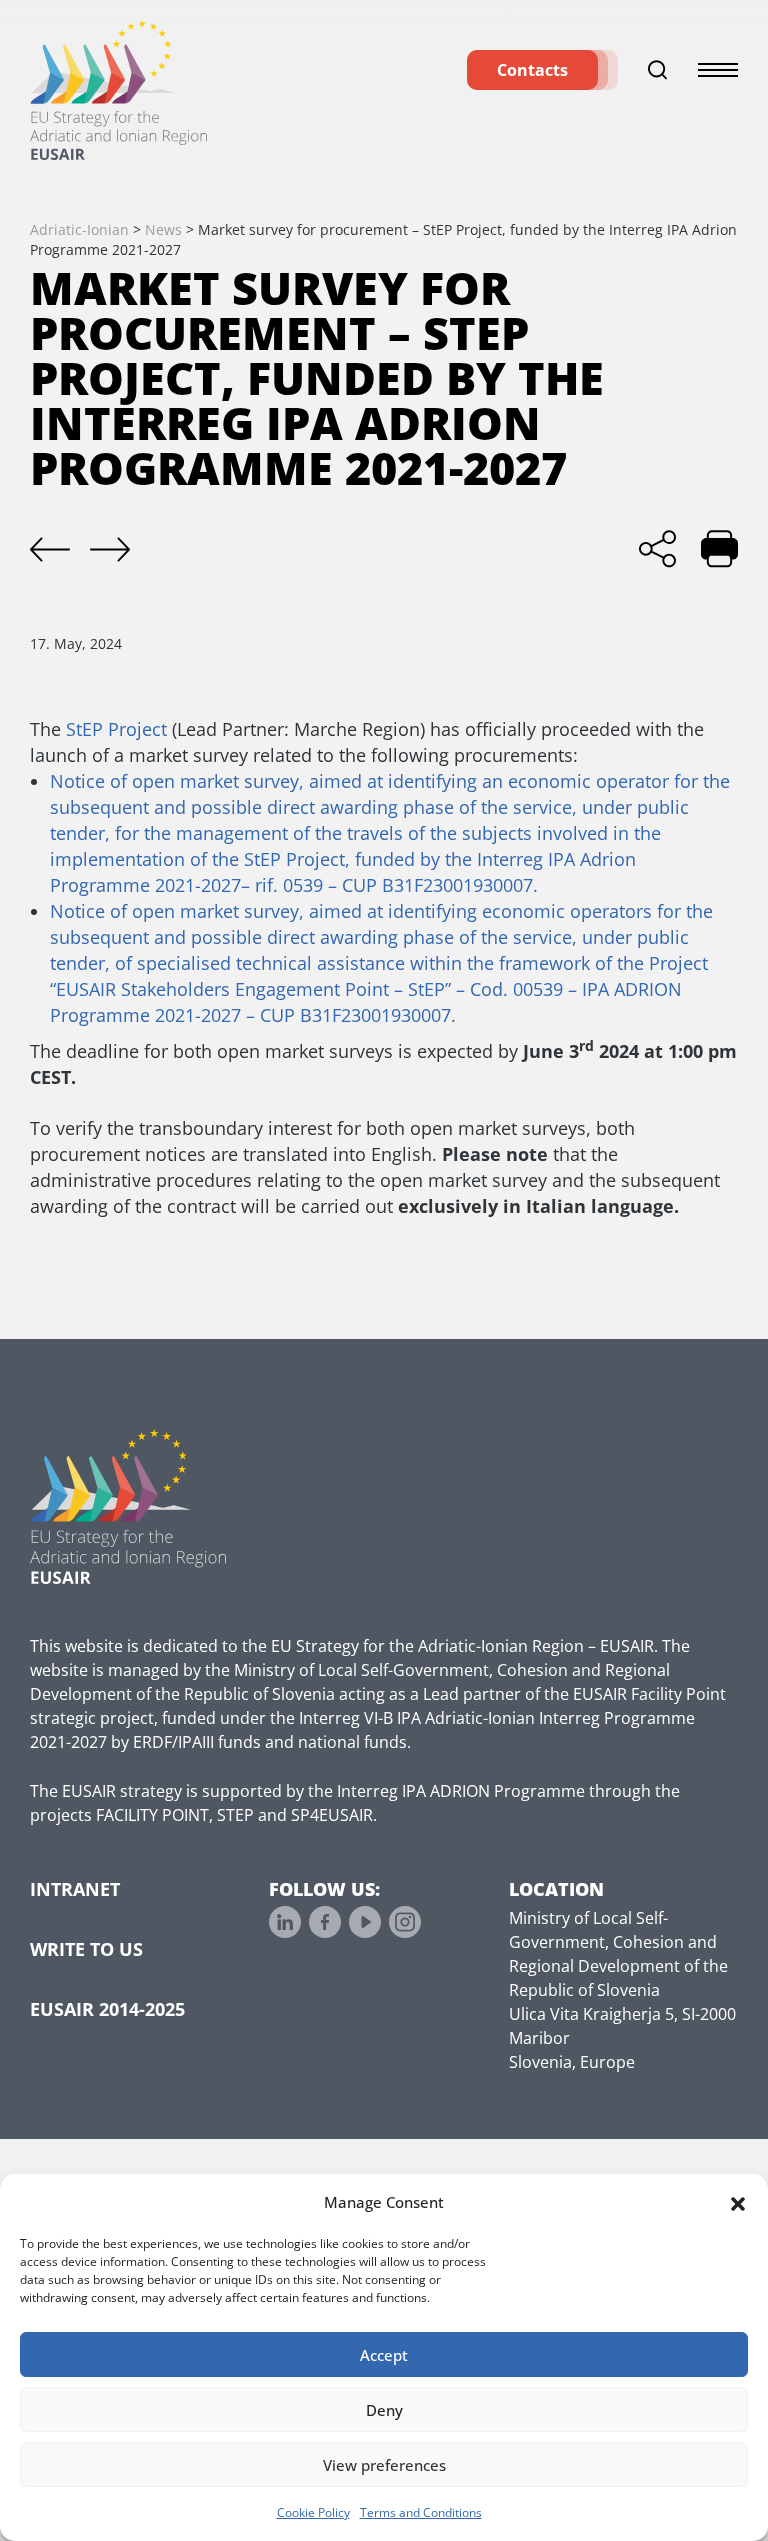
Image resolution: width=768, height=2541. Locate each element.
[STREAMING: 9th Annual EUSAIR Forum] (50, 550)
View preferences (384, 2465)
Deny (384, 2410)
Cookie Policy (313, 2512)
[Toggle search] (658, 70)
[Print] (719, 548)
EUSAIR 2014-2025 (107, 2009)
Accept (384, 2355)
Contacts (532, 70)
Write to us (86, 1949)
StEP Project (116, 729)
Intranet (75, 1889)
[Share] (657, 548)
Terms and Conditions (421, 2512)
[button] (738, 2202)
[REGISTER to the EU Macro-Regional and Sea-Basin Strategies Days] (110, 550)
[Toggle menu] (718, 70)
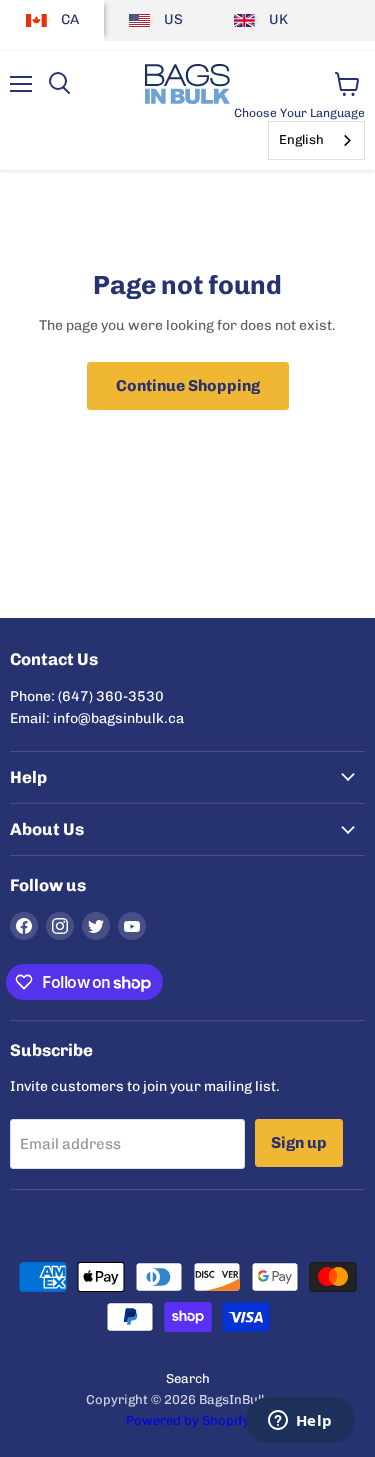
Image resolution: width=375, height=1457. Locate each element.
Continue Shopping (188, 385)
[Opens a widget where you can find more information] (300, 1422)
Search (188, 1378)
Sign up (299, 1142)
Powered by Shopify (188, 1420)
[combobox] (316, 140)
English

□ □ □

### Work instruction
Repeat only the lines running from the line that contains "Image resolution: width=375, height=1457." through the last line above, inclusive.

### Expected answer
Image resolution: width=375, height=1457. Locate each element.
Continue Shopping (188, 385)
[Opens a widget where you can find more information] (300, 1422)
Search (188, 1378)
Sign up (299, 1142)
Powered by Shopify (188, 1420)
[combobox] (316, 140)
English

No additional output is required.